▶ Extracted text:
· · · · ·

Unlike most small Arduino game consoles, the Game Card ALSO plays multiple games without having to re-flash the system, i.e. it's actually a console, unlike the others which are really just one game.

It has two parts: the card itself and the cartridge. The console is simply a shell. It contains a 5-way button (though only 4 are used), additional H (Higher) and L (Lower) buttons similar to the original GameBoy, and an OLED display. The shell is also used for powering the MCU through from a CR2302. The cartridges plug into the port on the bottom of the card to gain access to the IO, and they contain the actual MCUs with the flashed games, using the ATtiny84A.

A more powerful MCU could theoretically be used in carts to expand the functionality. For instance, multiplayer carts could attach some sort of connection port

Final cost is around $15 for the Game Card itself and $1 per game

Video Demonstration


Top Level

At a top level view, the system takes input through buttons, provides output to the OLED, gets power through a battery, and receives program data and processing through an attachable MCU.

I've provided the board files and parts lists that can be uploaded to Mouser to be able to build the card and the cartridges. The only thing no able to be ordered from them is the OLED display. I've found a link on Amazon selling them for decent cost though: https://www.amazon.com/gp/product/B085WCRS7C/ref=ppx_yo_dt_b_asin_title_o00_s00?ie=UTF8&psc=1. Note that the VCC and GND are switched on these, so you'll have to reverse them with wires or something instead of just using the pin headers that comes with them.

· · · · ·

▶ Data section:
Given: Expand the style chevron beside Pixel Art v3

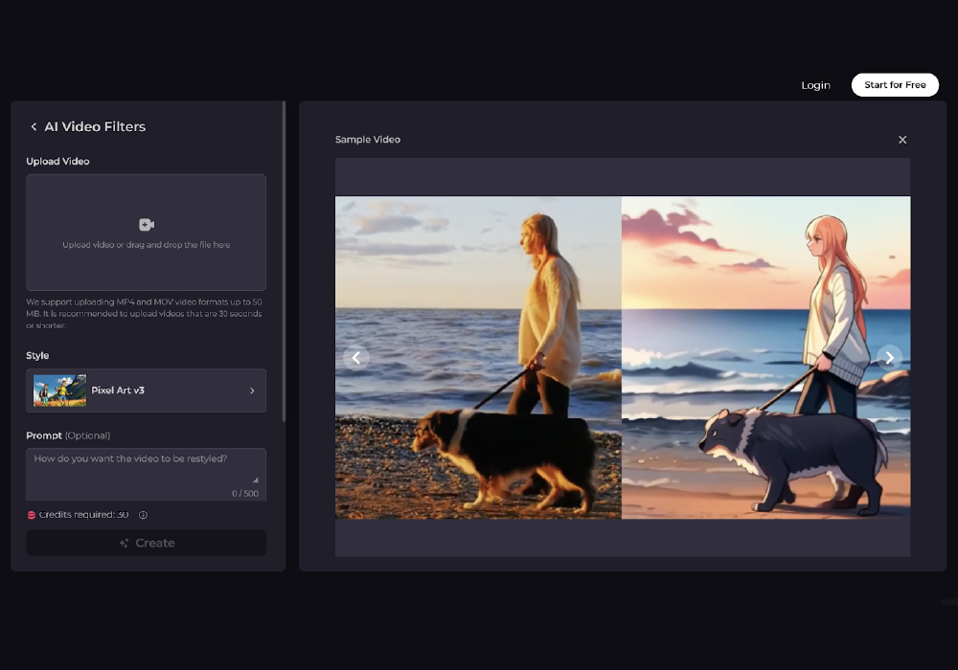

· · · · ·

▶ Work to complete:
1. Set down everything in the Game Card write-up from "Unlike most small" down to "just one game.", word for word.
2. Do these statements agree with the Game Card write-up? Answer yes or no for each, quoting the words that decide it. (a) The cartridges hold the MCUs with the games on them. (b) All five directions of the 5-way button are used. (c) Each game costs around $1.

▶ Replies:
1.
Unlike most small Arduino game consoles, the Game Card ALSO plays multiple games without having to re-flash the system, i.e. it's actually a console, unlike the others which are really just one game.

2.
(a) Yes: "they contain the actual MCUs with the flashed games"
(b) No: "though only 4 are used"
(c) Yes: "$1 per game"